Statistics in the Eye of the Storm

October 28, 2020

in Bhogle the Mind

As I wake up rather early on a Saturday morning in Bangalore, India, the skies are overcast. Could we heading for another wet weekend?

It is that time of the year when the Bay of Bengal in the east tends to be excessively turbulent. There’s always a depression of some sort, and often these depressions go on to become violent cyclones.

In fact we had a particularly evil cyclone—Phailin—two weeks ago. Phailin hit India’s eastern coast on October 12, and it was as bad as they get with wind speeds of over 200 km per hour. Thankfully, and to India’s great collective relief, it wasn’t the devastating killer it was feared to be—a cyclone of similar intensity in 1999 had killed tens of thousands.

So what’s changed? The first change is that communication systems are now vastly improved. Everyone seems to have a phone and TV in India, so weather alerts and updates are now easier to transmit.

But there’s also a second big change: India’s weather prediction machinery, too, has improved significantly in the past decade.

Weather prediction is one of the hard problems to solve in analytics for a variety of reasons. First, this is a global phenomenon; everyone has read how the fluttering of a butterfly’s wings in Chile can cause a massive storm in Siberia. Second, the underlying equations are complex and take frightfully long to solve at the desired resolution, which is why parallel processing is essential—as Richardson so evocatively demonstrated with his idea of a forecast factory. Third, the prediction model is highly nonlinear and, over time, the ‘order’ in the prediction quickly degenerates to ‘chaos’. So predicting what’s likely to happen in the next five days is much harder than predicting what’s going to happen after five hours.

Classroom Image

So, how do we go about with weather prediction? In layman’s terms, we kick off the computation by entering all the input data, say at 6 a.m. in the morning, and asking the model to start ‘time-marching’ forward. So at 6.05 am, the model might obtain its prediction for 7 a.m. and proceed ahead in this vein. [This of course needs good number crunching capability; if the 7 a.m. prediction were to show up at 7:15 a.m. things would become ridiculously absurd.]
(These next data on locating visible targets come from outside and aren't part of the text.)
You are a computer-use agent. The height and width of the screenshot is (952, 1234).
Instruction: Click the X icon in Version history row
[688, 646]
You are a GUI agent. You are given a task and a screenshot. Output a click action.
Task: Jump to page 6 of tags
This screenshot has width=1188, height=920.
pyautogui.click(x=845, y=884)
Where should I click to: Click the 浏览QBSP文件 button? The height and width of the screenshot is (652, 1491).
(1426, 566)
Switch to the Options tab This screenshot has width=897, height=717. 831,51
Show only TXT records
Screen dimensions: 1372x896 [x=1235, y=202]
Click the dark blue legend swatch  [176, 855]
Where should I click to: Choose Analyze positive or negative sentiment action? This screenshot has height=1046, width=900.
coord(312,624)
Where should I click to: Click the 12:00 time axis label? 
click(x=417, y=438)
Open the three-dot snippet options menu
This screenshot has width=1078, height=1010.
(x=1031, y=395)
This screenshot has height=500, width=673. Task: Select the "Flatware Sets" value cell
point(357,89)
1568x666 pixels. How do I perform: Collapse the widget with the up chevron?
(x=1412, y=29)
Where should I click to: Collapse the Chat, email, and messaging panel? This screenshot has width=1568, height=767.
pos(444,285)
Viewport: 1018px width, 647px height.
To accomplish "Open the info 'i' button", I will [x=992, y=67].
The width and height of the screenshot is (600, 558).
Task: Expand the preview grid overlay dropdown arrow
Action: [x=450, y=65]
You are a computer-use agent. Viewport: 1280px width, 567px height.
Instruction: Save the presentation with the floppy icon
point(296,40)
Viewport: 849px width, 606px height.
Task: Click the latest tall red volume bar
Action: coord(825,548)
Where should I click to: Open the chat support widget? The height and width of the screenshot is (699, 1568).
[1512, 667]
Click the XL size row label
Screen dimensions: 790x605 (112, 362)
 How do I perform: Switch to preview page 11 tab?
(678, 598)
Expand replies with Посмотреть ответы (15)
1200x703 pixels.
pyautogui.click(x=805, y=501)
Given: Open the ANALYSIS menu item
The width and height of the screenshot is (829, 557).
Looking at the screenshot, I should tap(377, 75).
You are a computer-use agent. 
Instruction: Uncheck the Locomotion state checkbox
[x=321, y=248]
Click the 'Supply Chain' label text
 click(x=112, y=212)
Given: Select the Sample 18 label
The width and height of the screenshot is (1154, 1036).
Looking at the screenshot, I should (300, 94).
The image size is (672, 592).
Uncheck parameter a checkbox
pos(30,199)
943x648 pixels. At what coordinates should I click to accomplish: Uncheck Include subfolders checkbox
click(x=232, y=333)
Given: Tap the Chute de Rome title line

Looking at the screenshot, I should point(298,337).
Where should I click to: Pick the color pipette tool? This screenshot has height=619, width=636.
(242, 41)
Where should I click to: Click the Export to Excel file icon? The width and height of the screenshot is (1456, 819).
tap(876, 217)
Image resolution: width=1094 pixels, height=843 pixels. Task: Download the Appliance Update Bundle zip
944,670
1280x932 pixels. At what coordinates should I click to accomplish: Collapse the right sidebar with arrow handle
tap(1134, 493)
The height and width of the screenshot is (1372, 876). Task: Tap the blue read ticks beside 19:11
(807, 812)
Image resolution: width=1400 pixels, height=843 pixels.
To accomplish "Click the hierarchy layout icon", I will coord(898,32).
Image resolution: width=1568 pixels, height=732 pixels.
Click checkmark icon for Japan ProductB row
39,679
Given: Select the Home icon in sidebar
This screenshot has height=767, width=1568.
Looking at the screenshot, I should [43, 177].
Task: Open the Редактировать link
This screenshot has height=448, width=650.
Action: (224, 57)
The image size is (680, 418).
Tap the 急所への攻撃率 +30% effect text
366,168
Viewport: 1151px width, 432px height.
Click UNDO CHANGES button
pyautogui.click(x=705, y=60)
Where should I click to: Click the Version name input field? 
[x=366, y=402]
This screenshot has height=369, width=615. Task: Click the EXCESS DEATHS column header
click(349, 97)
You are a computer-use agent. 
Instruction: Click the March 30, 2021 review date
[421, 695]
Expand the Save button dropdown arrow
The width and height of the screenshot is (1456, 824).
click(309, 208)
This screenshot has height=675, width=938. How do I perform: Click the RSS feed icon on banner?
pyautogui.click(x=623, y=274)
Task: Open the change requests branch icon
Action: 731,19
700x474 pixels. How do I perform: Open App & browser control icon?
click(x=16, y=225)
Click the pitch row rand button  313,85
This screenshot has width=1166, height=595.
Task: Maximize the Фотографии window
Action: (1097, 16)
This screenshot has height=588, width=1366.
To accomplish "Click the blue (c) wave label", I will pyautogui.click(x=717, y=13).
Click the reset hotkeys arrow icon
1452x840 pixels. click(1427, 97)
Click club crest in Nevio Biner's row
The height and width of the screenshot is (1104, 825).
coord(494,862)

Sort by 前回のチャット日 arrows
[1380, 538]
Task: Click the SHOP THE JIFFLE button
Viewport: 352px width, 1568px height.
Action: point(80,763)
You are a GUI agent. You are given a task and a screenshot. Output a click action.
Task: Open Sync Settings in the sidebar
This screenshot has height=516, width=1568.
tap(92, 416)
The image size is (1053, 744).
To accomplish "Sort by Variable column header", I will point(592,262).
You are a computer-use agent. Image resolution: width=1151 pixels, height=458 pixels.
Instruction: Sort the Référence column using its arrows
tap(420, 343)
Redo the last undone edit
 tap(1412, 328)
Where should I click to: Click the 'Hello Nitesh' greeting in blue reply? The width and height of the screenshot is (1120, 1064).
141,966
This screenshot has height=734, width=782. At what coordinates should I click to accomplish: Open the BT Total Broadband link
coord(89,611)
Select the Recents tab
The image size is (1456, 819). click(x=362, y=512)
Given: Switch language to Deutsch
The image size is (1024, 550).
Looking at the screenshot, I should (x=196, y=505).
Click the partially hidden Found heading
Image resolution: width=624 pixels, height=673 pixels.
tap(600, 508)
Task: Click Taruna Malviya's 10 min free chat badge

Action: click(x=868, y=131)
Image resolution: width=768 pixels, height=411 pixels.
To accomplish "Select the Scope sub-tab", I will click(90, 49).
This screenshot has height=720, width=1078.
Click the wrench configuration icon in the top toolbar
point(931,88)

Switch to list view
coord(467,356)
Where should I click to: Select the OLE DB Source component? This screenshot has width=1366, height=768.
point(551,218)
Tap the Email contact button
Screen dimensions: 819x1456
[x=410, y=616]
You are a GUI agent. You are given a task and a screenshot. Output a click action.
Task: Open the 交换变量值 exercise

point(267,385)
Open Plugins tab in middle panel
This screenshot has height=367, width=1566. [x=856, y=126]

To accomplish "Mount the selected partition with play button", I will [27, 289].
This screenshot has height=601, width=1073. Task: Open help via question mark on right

To avoid such ridiculous situations, we need parallel processing; we need to partition the globe based on latitudes. So, if we have four parallel processors, we could launch our 6 a.m. kick-off by asking processor 1 to handle North Pole to Tropic of Cancer, processor 2 to handle Tropic of Cancer to Equator, and so on.

This approach seems simple enough, but therein lies the rub! Because weather is a global phenomenon, the parallel processors have to continually compare notes “at the border” and rejig values before starting the next time march. This complicates things enormously because we have both a processing and communication problem and we must therefore also manage the necessary synchronization. It is also easy to see that the complexity will grow enormously if we have 16 or 256 parallel processors instead of just four.

If all this isn’t bad enough, we must further grapple with the nonlinearity of the prediction model. Over time we reach the stage where the ‘noise’ in the model completely dominates the ‘signal’. We are then groping in the dark unless we strengthen the signal in some way. One way to bolster the signal is to couple a ‘regional’ model to the ‘global’ model, although this coupling comes with its own formidable set of challenges.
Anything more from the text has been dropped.